On sent qu’on est dans la dernière partie de l’hiver, la
température est remontée jusqu’à 1 °, ce matin, tempête de neige, maintenant le
vent est si fort que je n’ai plus d’électricité. Le ciel est resté gris toute la journée, mais un gris
secrètement infusé d’irisations chatoyantes et vers le soir, quand je suis
allée promener le chien, il est devenu violet, puis à l’horizon, d’un rose vif
et presque orange, avec des filaments jaunes, et des taches turquoise. C’était
un vent froid et exaltant, un vent d’ouest.
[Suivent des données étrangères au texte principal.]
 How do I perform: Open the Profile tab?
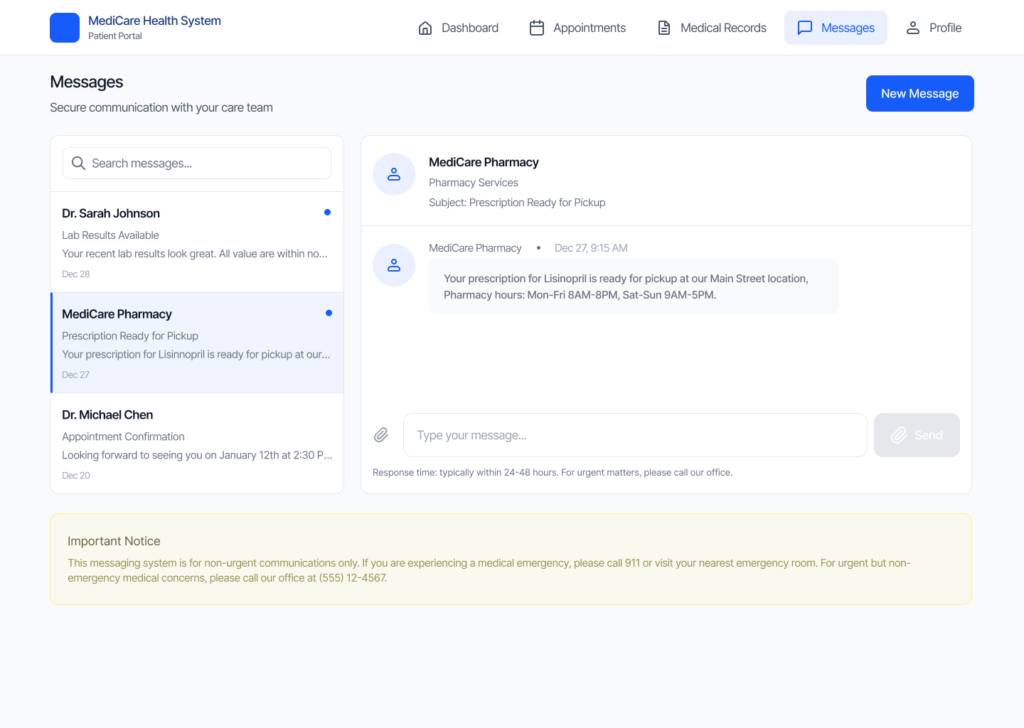933,28
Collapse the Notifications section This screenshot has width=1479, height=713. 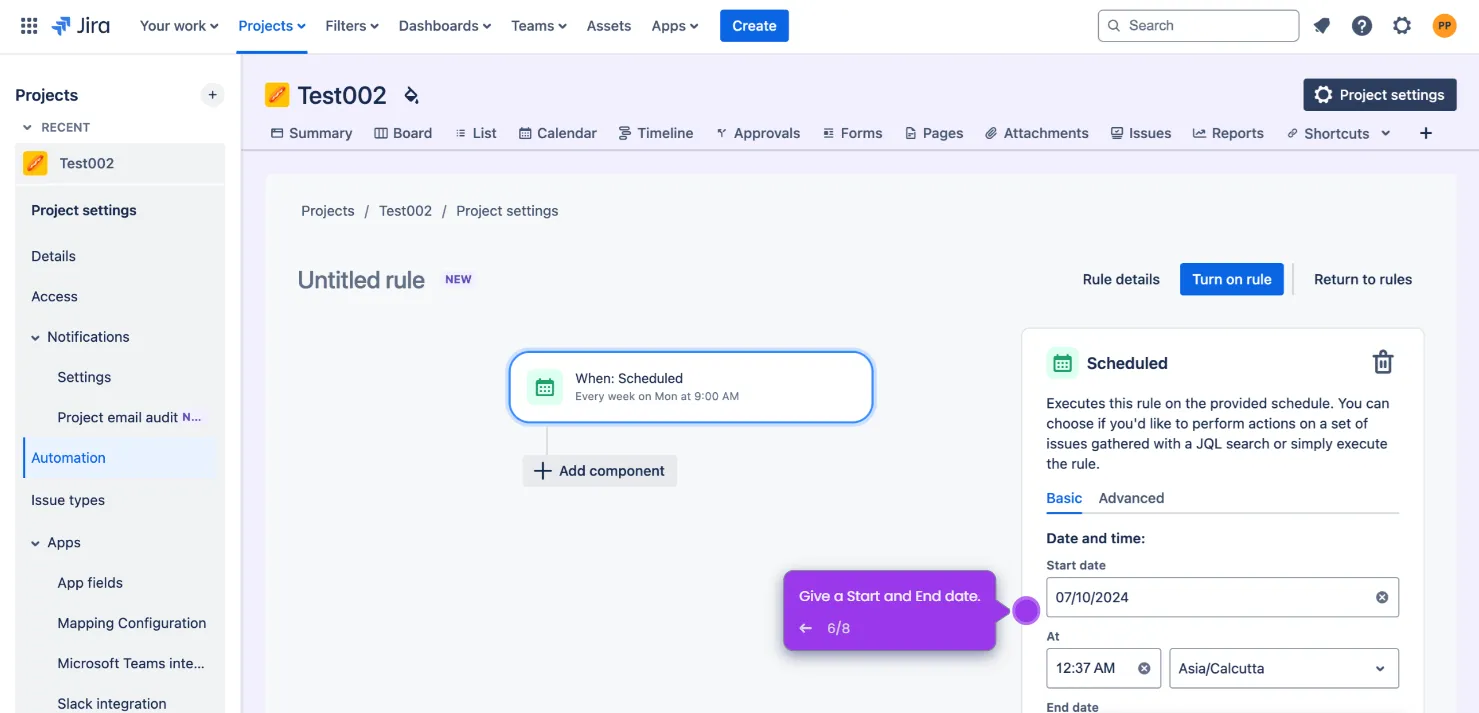pyautogui.click(x=36, y=336)
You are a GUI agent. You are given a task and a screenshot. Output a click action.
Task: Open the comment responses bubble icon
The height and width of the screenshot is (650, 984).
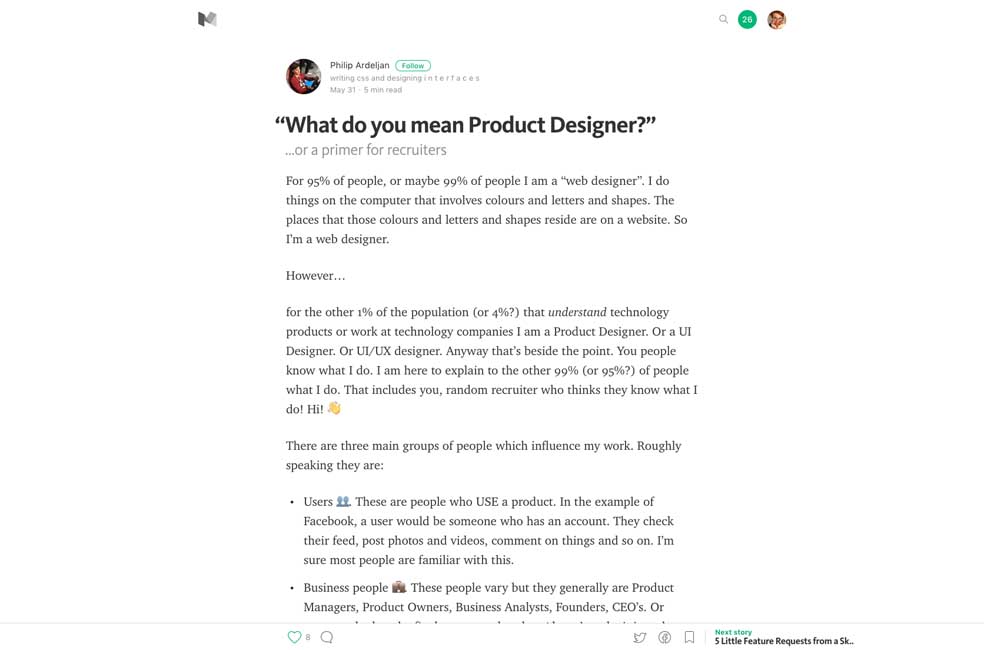[327, 637]
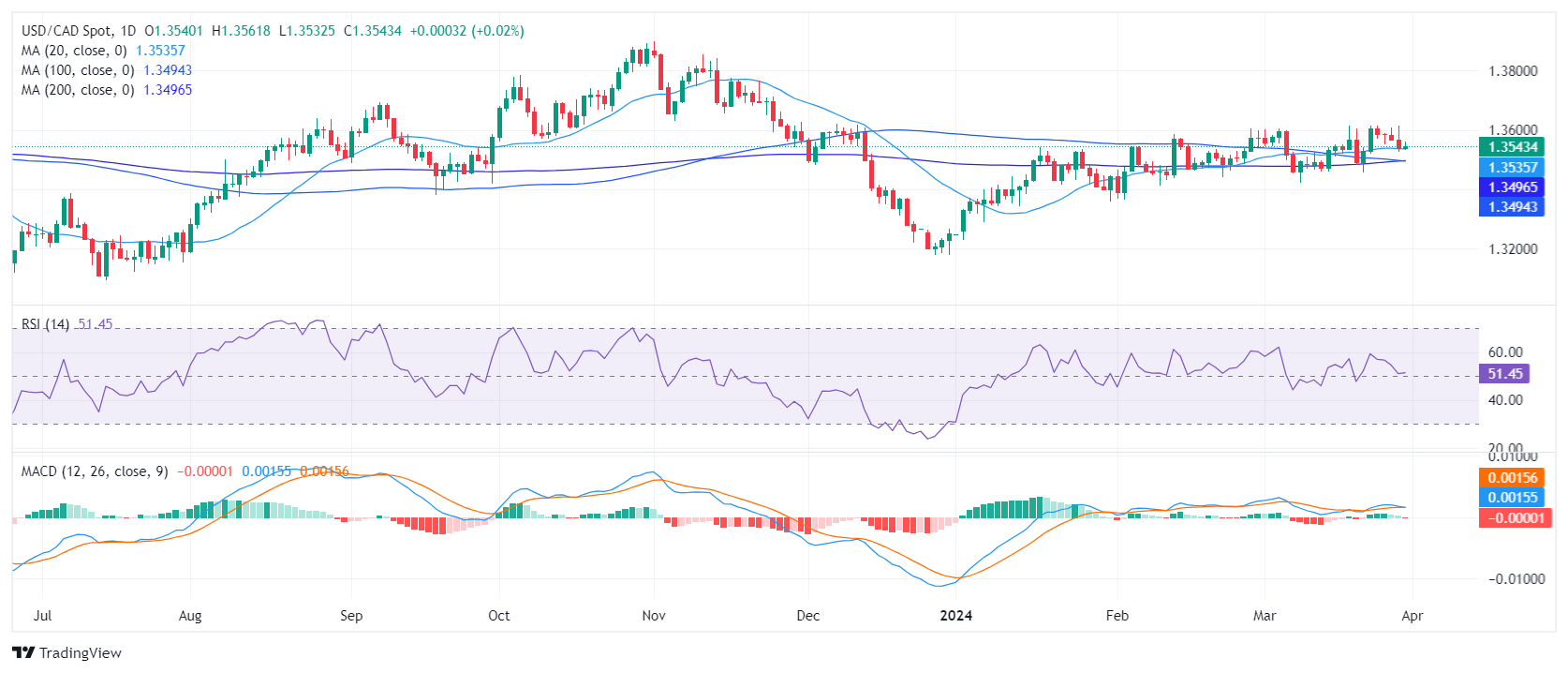The height and width of the screenshot is (673, 1568).
Task: Select the MA (200, close, 0) legend
Action: pyautogui.click(x=78, y=90)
Sur le chemin, j’ai rencontré un cycliste, avec un conteneur
d’eau sur son porte-bagages, mais il allait à pied. Je lui ai demandé : «Ce
n’est pas trop glissant, pour faire du vélo ?
-Si, mais je ne monte pas dessus, je m’en sers pour
transporter l’eau que je vais chercher à la source.
- Il y a une source ? Elle est loin ?
- Vous n’y arriverez jamais, moi j’ai le vélo, mais vous ?
- L’eau n’est pas bonne ici ?
- Mais c’est un cauchemar, l’eau c’est la vie, alors celle
des canalisations, jamais ! »
Ce type avait dû être beau, il gardait d’étranges yeux bleu
pâle, épuisés.
Je n’ai pas de vélo, mais j’ai un sac à roulettes, seulement
je ne sais pas où est la source.
Plus tard dans la soirée, j’ai vu par la fenêtre que le vent
avait coupé le ciel en deux, et au dessus de ce désastre, brillait une seule
grosse étoile, celle du berger.
Je pense que je resterai ici, et je sens en permanence
auprès de moi Ivan le Redoutable, ses fils, son favori, le jeune Basmanov, et
le métropolite Philippe. Une compagnie qui ne me laissera pas si facilement tomber...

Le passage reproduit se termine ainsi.